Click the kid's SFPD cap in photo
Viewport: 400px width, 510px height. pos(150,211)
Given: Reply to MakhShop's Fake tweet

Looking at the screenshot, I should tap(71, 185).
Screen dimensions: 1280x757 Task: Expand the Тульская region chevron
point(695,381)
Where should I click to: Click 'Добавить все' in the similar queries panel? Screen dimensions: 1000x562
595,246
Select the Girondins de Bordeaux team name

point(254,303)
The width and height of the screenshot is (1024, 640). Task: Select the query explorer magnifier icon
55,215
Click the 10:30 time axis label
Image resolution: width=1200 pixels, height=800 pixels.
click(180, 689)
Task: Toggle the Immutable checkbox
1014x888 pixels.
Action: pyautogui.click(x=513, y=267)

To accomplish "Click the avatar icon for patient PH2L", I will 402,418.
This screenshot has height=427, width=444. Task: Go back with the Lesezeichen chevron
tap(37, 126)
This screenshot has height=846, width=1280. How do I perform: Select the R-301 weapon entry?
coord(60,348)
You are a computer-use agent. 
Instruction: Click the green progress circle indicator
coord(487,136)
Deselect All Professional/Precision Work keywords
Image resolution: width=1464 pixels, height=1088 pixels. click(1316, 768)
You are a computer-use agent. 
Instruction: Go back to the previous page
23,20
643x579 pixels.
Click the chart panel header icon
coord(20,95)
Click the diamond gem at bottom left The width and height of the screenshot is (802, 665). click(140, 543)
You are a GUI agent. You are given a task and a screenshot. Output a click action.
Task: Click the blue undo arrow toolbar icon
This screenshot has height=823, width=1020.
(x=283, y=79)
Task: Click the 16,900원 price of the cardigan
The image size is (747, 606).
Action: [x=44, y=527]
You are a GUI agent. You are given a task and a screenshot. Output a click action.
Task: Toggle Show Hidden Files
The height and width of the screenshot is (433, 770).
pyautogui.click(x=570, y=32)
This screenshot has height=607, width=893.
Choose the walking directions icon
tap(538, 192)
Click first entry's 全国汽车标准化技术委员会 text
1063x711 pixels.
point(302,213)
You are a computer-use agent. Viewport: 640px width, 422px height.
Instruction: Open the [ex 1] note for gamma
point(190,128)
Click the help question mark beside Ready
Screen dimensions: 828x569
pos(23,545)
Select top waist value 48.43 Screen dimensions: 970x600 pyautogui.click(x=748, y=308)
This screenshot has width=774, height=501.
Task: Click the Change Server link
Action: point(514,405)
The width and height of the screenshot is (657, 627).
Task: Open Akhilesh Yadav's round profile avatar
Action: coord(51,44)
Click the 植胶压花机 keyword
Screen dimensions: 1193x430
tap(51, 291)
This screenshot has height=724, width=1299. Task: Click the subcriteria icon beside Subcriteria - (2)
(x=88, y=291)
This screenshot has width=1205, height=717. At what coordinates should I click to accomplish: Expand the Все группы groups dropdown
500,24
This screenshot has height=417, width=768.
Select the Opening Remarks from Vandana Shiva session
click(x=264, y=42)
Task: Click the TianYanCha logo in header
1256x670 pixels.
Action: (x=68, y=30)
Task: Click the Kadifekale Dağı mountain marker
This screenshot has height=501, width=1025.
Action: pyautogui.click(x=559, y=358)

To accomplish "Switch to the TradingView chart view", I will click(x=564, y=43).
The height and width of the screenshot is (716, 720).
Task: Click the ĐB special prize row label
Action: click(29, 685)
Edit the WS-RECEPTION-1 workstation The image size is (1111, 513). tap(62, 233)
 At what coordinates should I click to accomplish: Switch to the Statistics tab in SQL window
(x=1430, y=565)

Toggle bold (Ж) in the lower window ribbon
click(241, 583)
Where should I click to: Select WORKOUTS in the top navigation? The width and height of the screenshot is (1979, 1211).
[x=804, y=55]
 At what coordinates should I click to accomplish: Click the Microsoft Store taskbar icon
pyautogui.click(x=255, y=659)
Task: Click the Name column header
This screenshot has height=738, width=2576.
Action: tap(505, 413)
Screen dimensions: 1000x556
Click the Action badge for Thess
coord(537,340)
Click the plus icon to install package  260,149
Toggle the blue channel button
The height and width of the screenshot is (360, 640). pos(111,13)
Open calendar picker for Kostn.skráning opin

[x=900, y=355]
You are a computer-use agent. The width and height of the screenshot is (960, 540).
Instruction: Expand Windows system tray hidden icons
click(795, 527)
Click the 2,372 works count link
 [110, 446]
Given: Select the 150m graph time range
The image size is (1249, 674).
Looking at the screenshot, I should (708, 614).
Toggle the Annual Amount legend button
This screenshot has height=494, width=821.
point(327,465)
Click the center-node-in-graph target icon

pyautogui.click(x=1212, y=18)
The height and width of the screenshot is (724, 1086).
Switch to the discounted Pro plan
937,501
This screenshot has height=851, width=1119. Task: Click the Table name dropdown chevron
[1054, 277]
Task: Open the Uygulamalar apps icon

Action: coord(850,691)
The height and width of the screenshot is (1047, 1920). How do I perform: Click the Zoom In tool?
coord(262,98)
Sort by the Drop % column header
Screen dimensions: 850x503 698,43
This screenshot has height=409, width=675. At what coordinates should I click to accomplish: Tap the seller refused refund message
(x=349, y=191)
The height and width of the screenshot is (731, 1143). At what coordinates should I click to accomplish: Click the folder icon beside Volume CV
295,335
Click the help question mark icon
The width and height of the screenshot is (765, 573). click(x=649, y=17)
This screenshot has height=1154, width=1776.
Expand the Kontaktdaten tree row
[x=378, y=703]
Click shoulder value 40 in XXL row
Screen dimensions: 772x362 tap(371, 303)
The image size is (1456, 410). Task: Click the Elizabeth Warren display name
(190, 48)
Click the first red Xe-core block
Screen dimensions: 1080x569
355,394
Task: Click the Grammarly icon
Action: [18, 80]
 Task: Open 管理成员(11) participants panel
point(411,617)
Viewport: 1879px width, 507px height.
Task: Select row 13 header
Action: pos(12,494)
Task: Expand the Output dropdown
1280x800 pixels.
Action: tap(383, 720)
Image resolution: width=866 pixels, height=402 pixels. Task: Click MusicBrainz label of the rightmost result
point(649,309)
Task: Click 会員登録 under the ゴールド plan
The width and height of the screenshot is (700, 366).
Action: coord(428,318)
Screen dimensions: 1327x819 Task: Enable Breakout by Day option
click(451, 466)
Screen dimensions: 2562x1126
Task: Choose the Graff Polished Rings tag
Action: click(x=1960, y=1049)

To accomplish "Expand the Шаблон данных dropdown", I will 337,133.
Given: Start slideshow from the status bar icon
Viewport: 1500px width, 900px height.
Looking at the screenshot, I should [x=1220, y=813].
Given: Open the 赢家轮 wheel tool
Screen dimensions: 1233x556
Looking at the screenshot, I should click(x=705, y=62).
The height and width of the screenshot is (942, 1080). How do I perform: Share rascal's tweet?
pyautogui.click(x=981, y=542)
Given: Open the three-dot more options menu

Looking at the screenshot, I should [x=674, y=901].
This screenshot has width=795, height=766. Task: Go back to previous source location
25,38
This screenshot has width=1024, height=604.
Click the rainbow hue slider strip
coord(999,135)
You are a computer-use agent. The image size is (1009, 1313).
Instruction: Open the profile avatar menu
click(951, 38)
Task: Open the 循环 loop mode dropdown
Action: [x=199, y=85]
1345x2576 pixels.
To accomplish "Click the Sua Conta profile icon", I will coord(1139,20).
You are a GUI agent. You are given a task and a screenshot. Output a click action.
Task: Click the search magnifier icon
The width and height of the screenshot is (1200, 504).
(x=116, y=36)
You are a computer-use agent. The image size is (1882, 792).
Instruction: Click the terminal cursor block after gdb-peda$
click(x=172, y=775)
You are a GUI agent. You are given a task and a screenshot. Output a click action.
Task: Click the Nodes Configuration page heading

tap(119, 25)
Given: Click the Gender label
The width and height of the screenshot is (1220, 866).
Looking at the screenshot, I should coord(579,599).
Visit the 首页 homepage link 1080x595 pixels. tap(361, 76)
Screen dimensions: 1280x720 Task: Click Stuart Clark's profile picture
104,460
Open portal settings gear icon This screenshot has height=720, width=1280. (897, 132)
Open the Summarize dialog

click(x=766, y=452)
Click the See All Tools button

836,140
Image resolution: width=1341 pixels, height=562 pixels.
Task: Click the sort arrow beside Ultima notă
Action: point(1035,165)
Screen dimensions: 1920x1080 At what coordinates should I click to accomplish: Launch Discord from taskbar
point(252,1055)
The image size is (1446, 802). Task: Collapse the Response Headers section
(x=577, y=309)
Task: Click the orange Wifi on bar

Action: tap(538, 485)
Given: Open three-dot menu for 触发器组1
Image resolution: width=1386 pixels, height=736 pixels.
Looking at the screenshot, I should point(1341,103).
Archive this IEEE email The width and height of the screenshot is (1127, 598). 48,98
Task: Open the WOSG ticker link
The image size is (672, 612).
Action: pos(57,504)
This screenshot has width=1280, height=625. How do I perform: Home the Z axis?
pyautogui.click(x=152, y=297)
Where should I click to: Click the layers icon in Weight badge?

+--

■ How to complete this task ■
Using the listing above, work out the number of lines that include "computer". The reply is that number alone.

■ Solution to the problem ■
6